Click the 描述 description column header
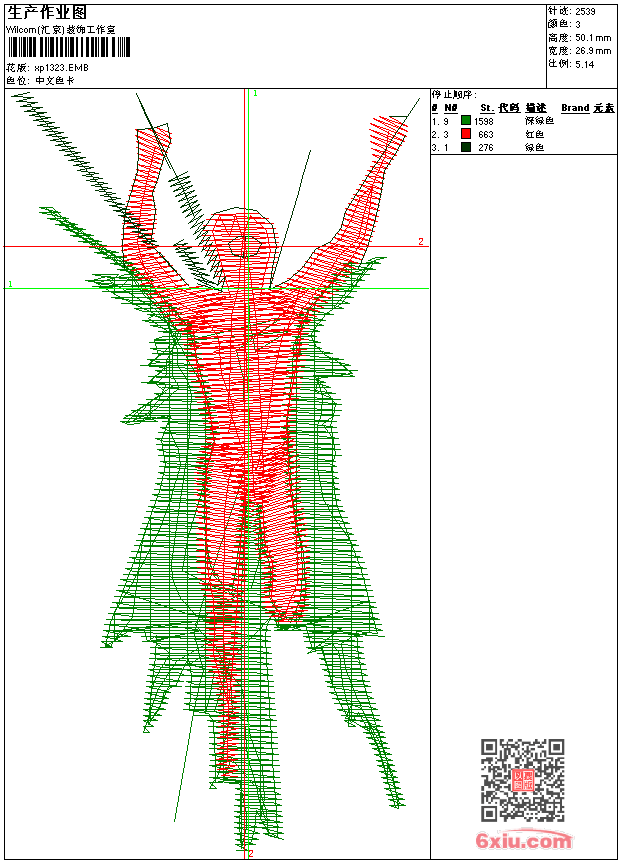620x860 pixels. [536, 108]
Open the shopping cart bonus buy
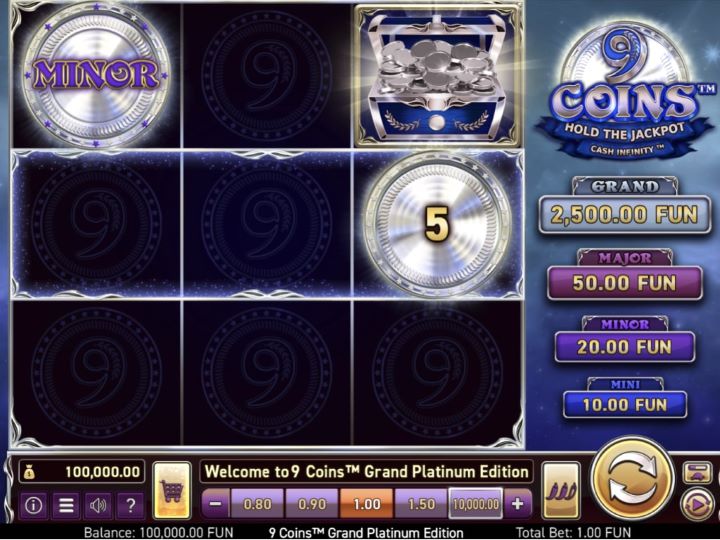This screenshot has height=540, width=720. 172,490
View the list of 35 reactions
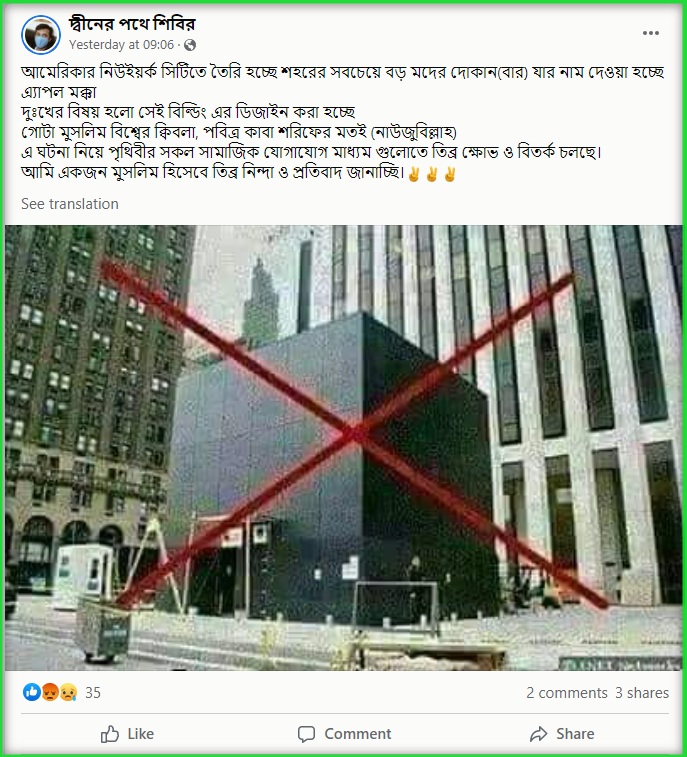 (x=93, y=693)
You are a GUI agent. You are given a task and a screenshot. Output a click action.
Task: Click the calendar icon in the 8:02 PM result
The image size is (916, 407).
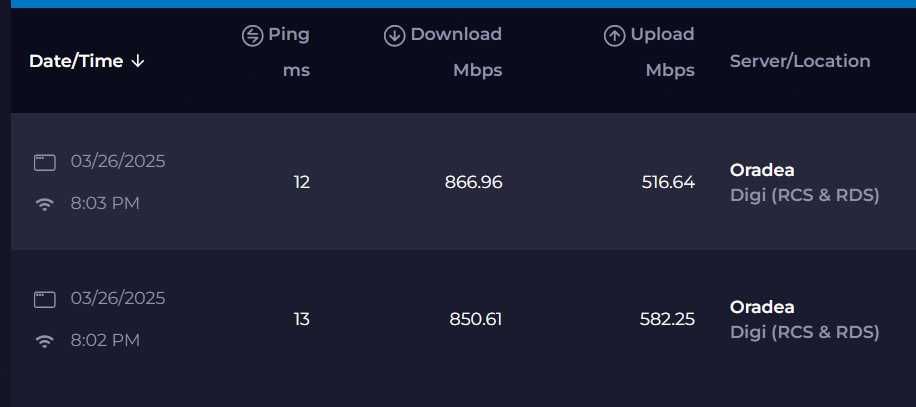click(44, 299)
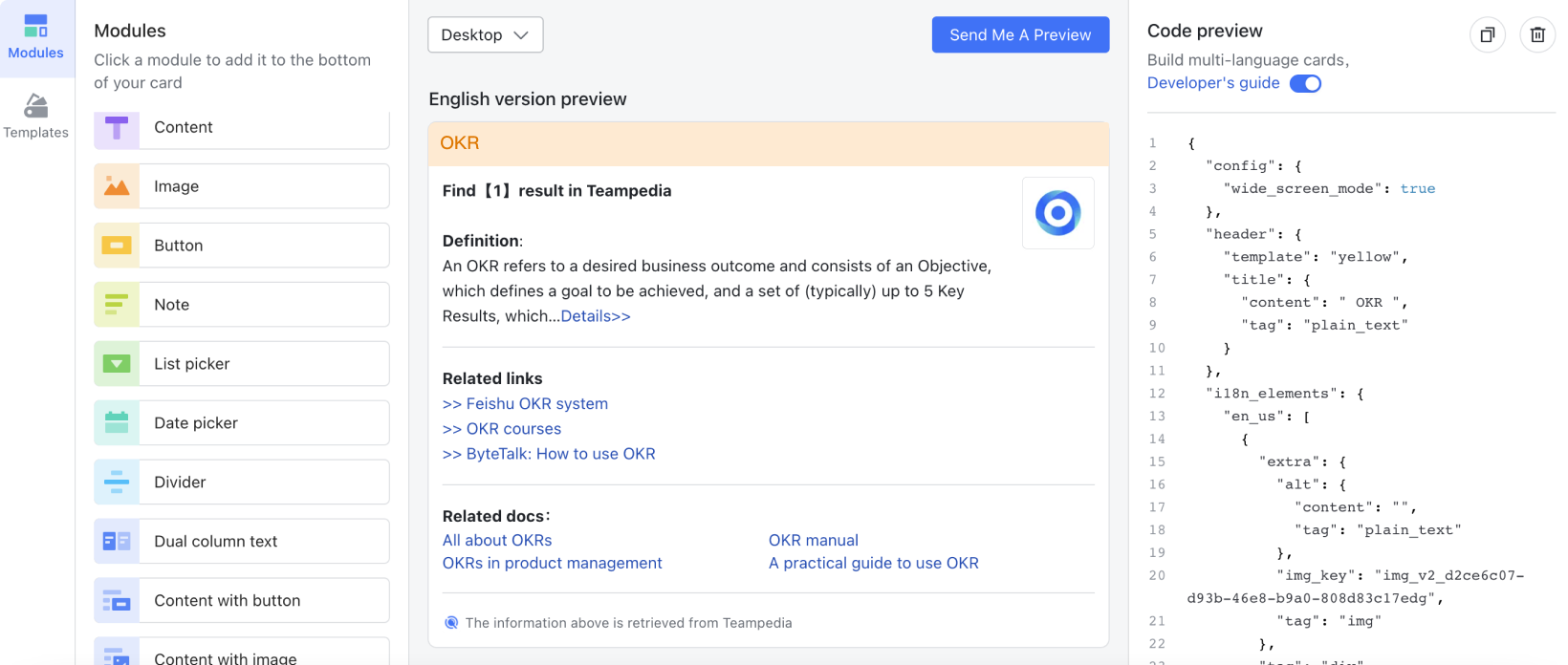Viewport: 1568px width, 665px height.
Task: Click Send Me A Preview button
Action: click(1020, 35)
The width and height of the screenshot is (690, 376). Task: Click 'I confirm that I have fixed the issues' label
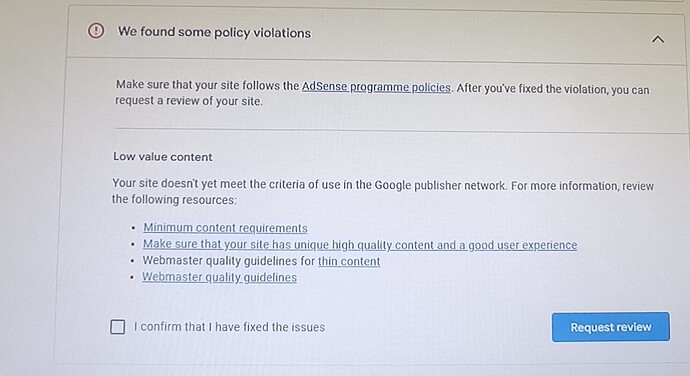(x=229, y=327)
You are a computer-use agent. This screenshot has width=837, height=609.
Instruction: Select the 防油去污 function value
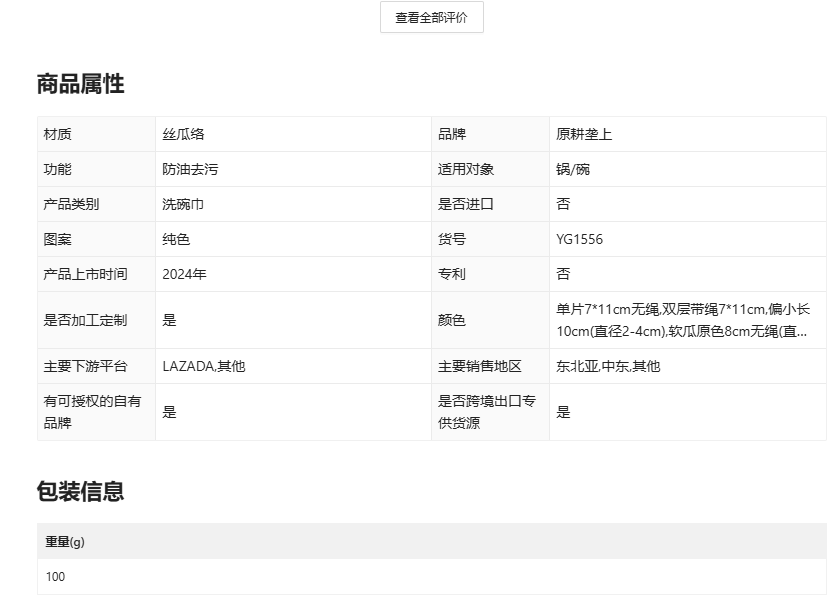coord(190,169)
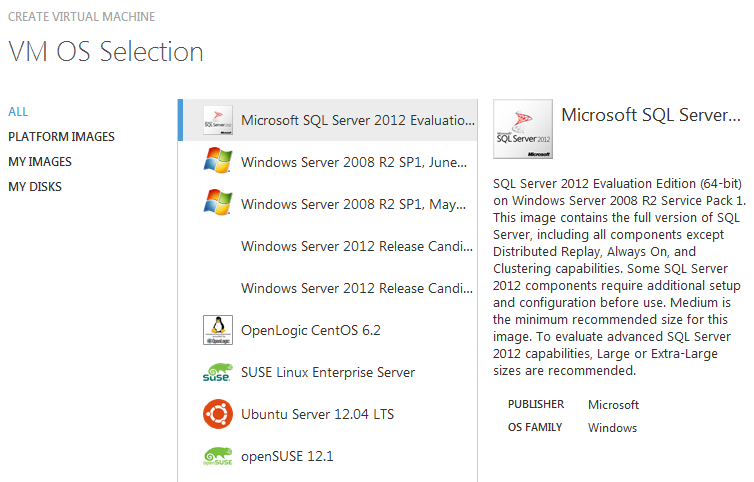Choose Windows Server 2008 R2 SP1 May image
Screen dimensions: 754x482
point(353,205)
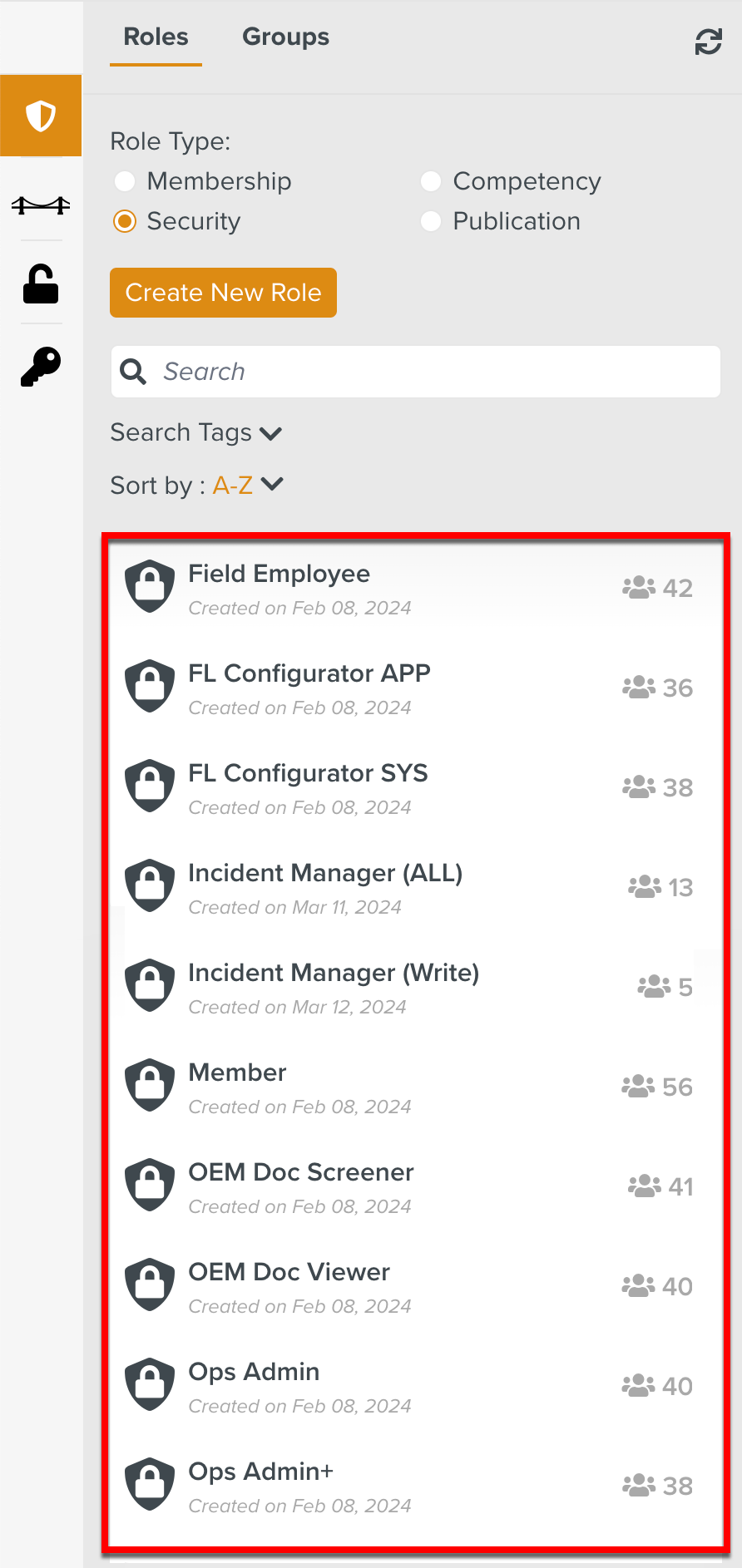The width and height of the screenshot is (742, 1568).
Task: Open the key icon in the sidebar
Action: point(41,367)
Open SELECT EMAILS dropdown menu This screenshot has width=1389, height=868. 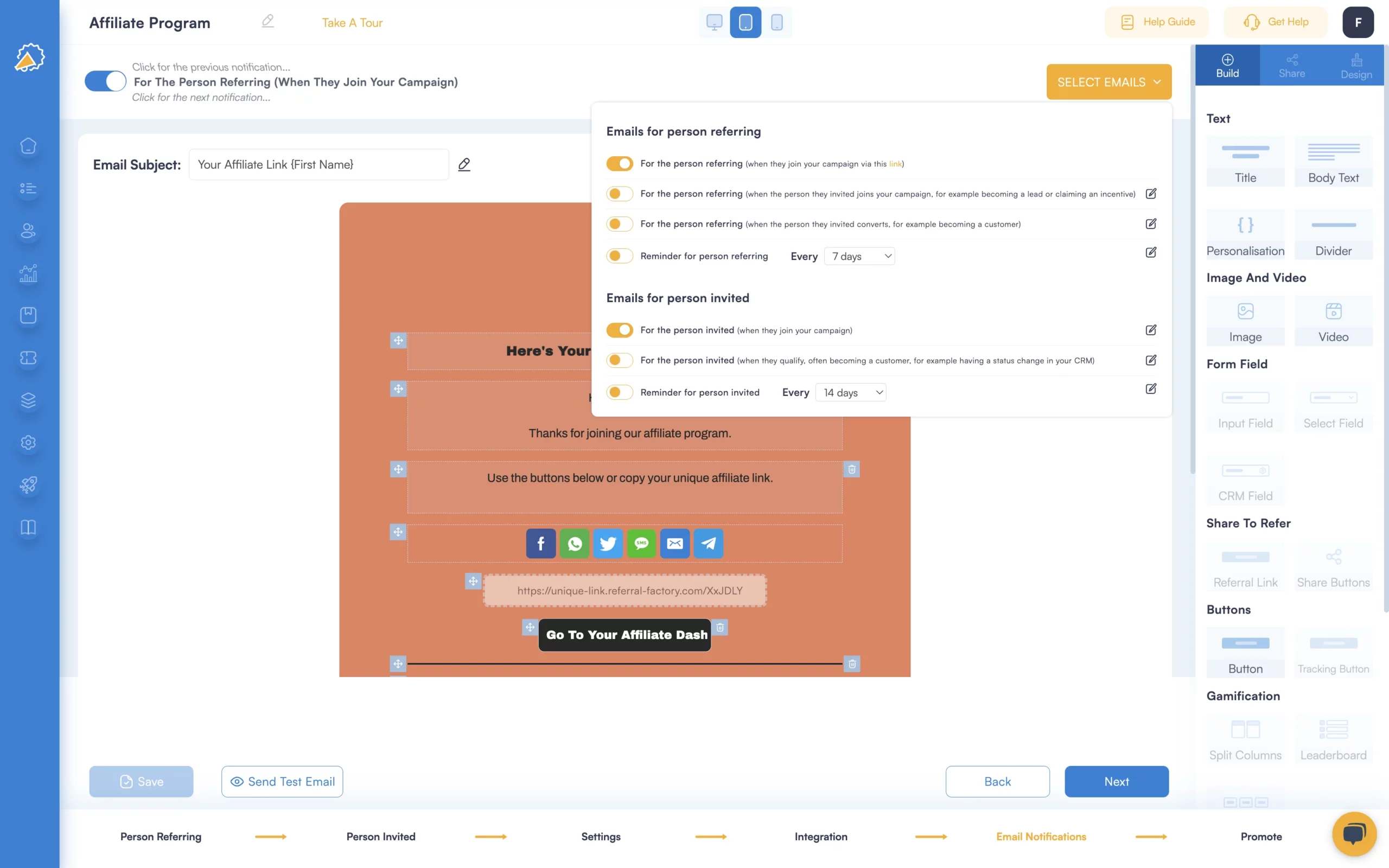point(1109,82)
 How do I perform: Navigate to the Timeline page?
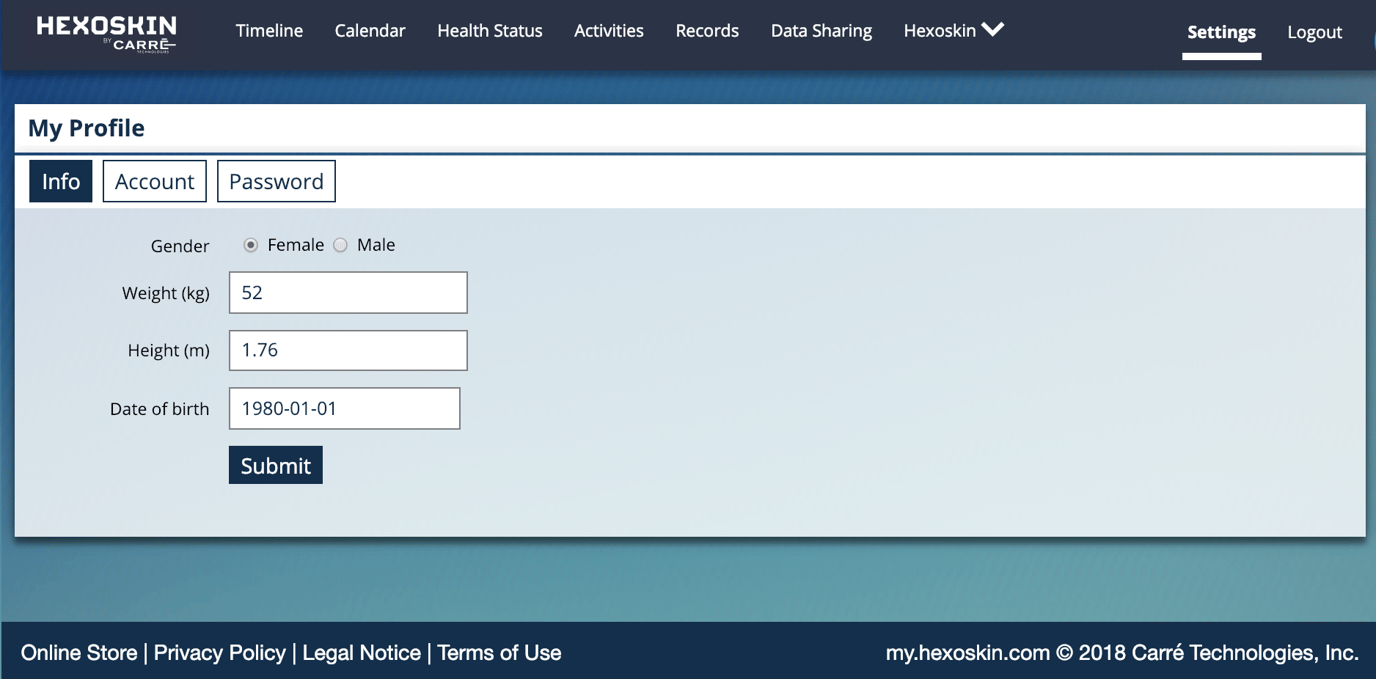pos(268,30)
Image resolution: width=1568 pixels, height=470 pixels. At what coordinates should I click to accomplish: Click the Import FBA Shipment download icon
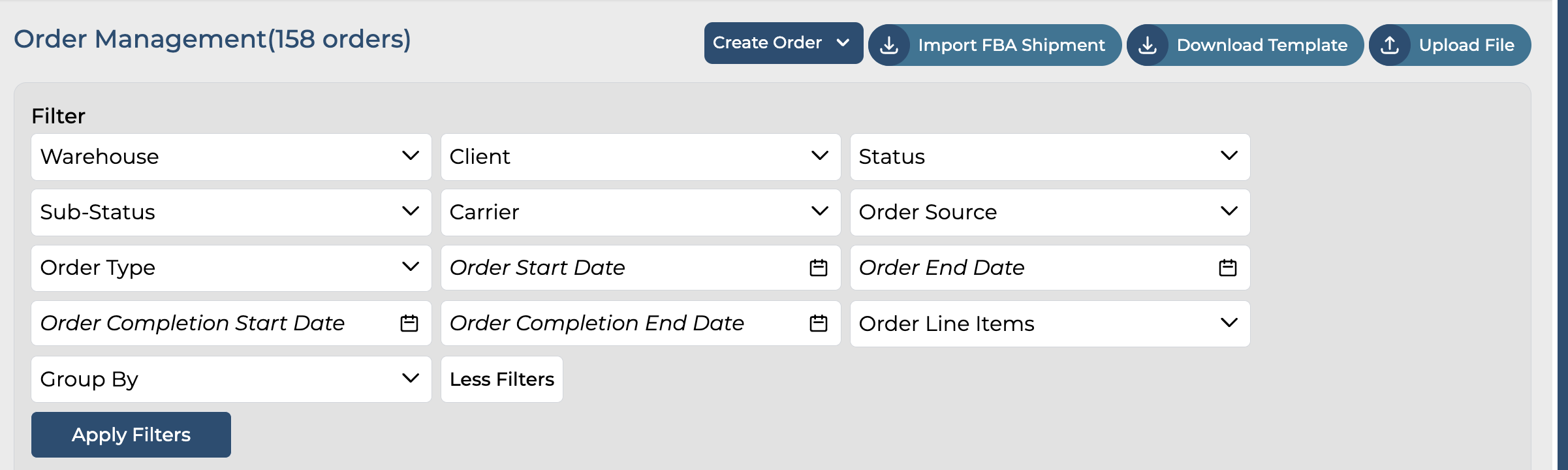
------------------------------------
#### Task to complete
Transcribe only these lines, exactly: the first line of the listing, every line after it, and the line with "You are a computer-use", where the copy ends. Include no picture.

#### Written answer
Click the 描述 description column header
620x860 pixels. [536, 108]
Open the shopping cart bonus buy
This screenshot has height=540, width=720. 172,490
View the list of 35 reactions
 (x=93, y=693)
You are a GUI agent. You are given a task and a screenshot. Output a click action.
Task: Click the calendar icon in the 8:02 PM result
The image size is (916, 407).
click(44, 299)
Viewport: 1568px width, 665px height.
Task: Click Send Me A Preview button
Action: click(1020, 35)
The width and height of the screenshot is (690, 376). Task: Click 'I confirm that I have fixed the issues' label
(x=229, y=327)
You are a computer-use agent. This screenshot has width=837, height=609.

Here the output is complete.